REQUIREMENTS: Extract each line of the records below that contains the string "Select", matching case exactly.

Pointing data for screenshots and documents

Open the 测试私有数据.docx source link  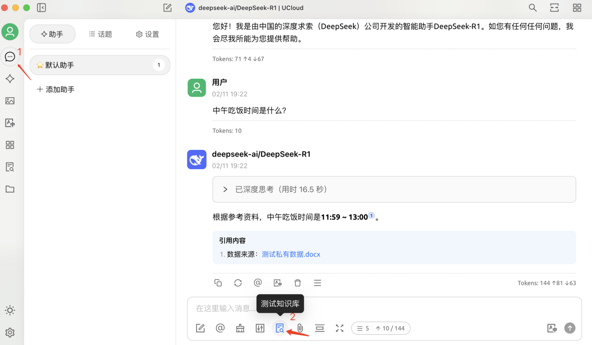(290, 254)

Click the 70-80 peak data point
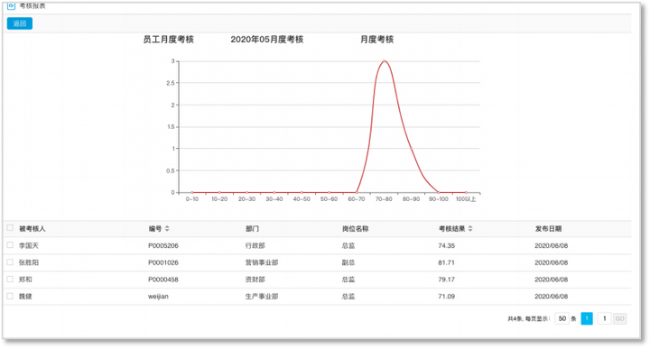[384, 60]
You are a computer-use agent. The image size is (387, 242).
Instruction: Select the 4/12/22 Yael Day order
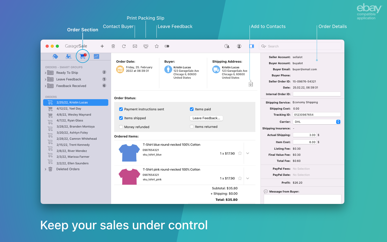pyautogui.click(x=69, y=108)
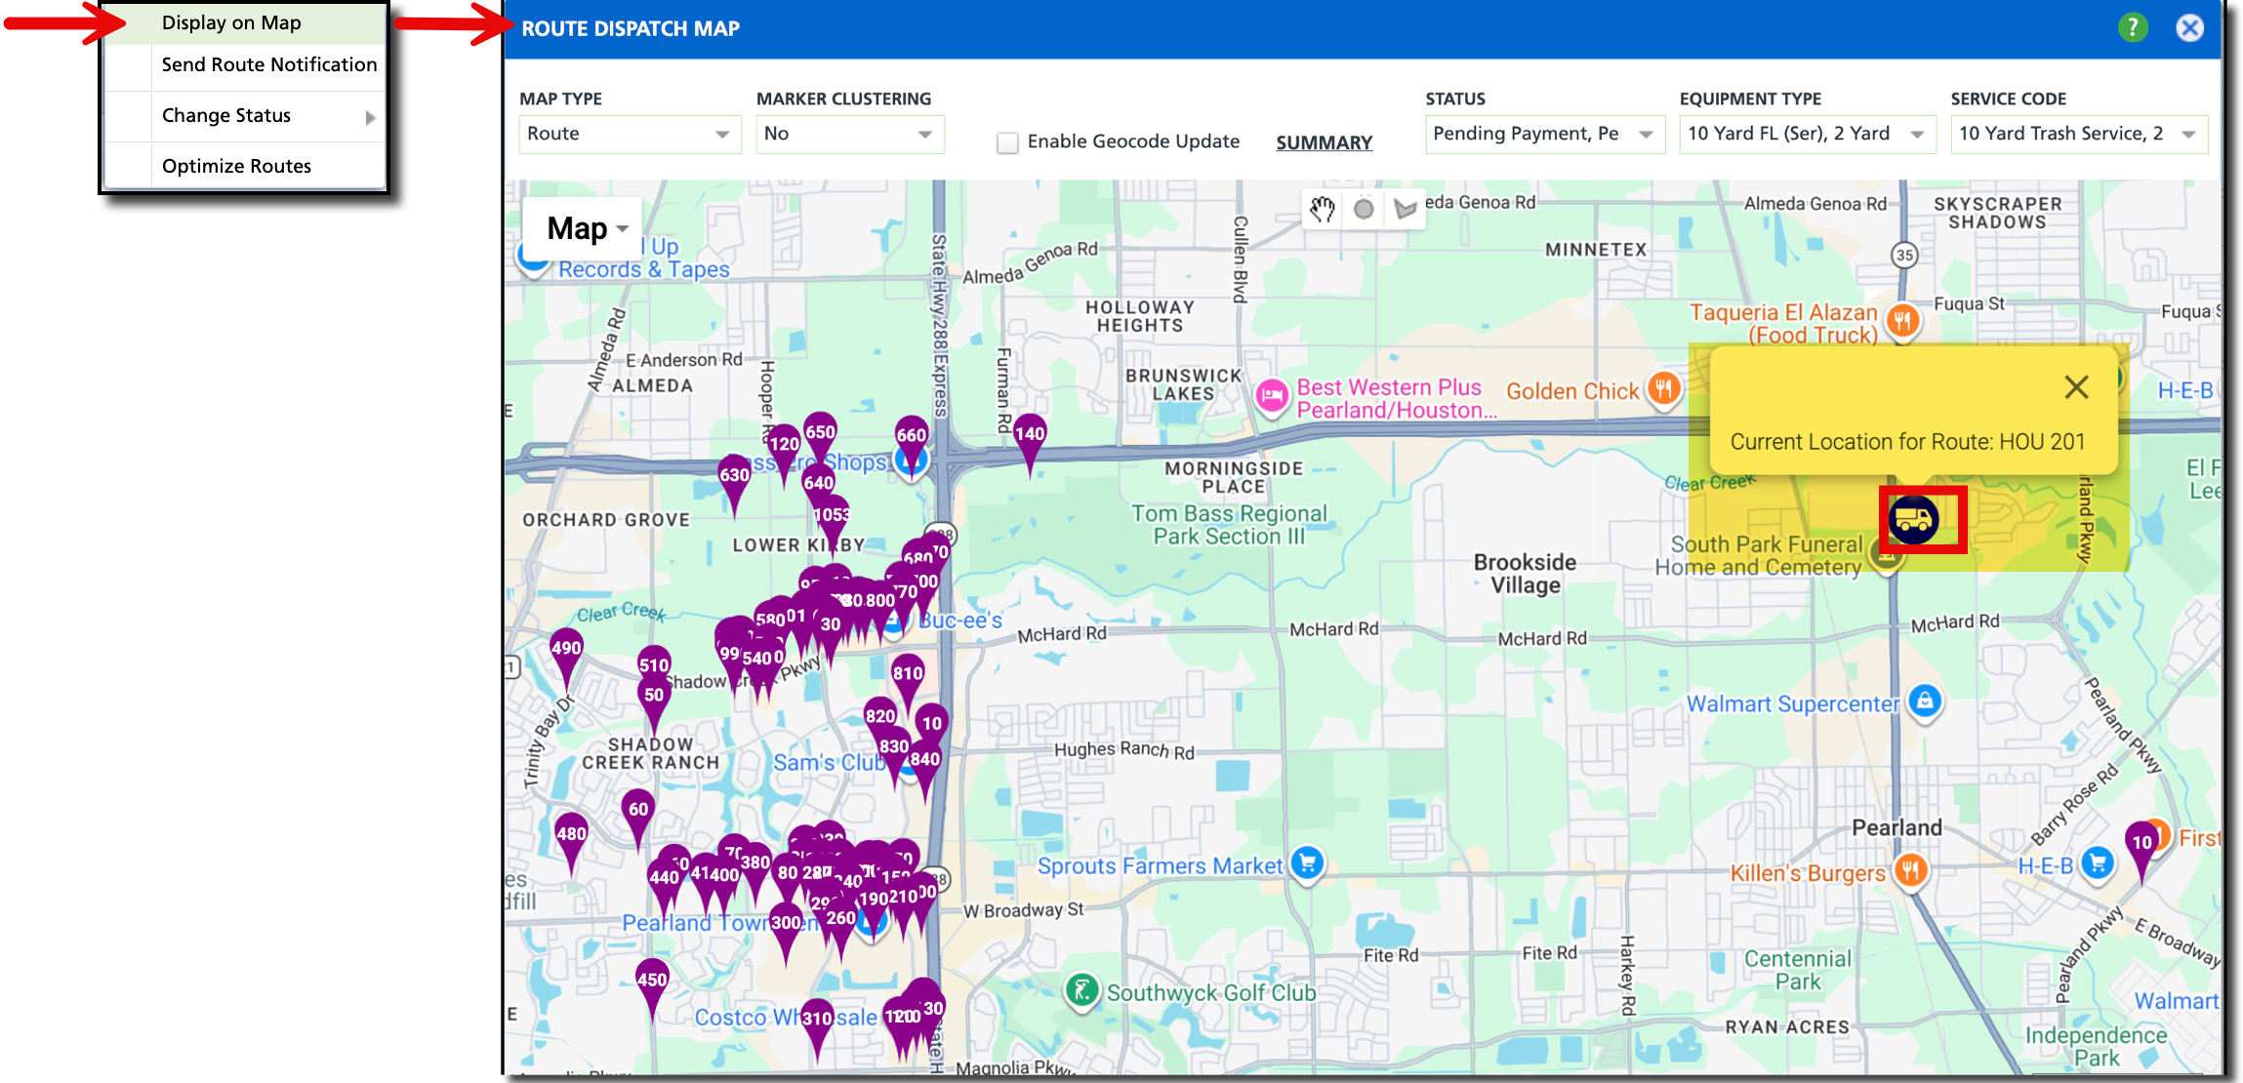The width and height of the screenshot is (2243, 1083).
Task: Select Optimize Routes from the menu
Action: click(x=235, y=166)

EXERCISE ANSWER:
Instruction: Select the 4/12/22 Yael Day order
Task: Select Optimize Routes from the menu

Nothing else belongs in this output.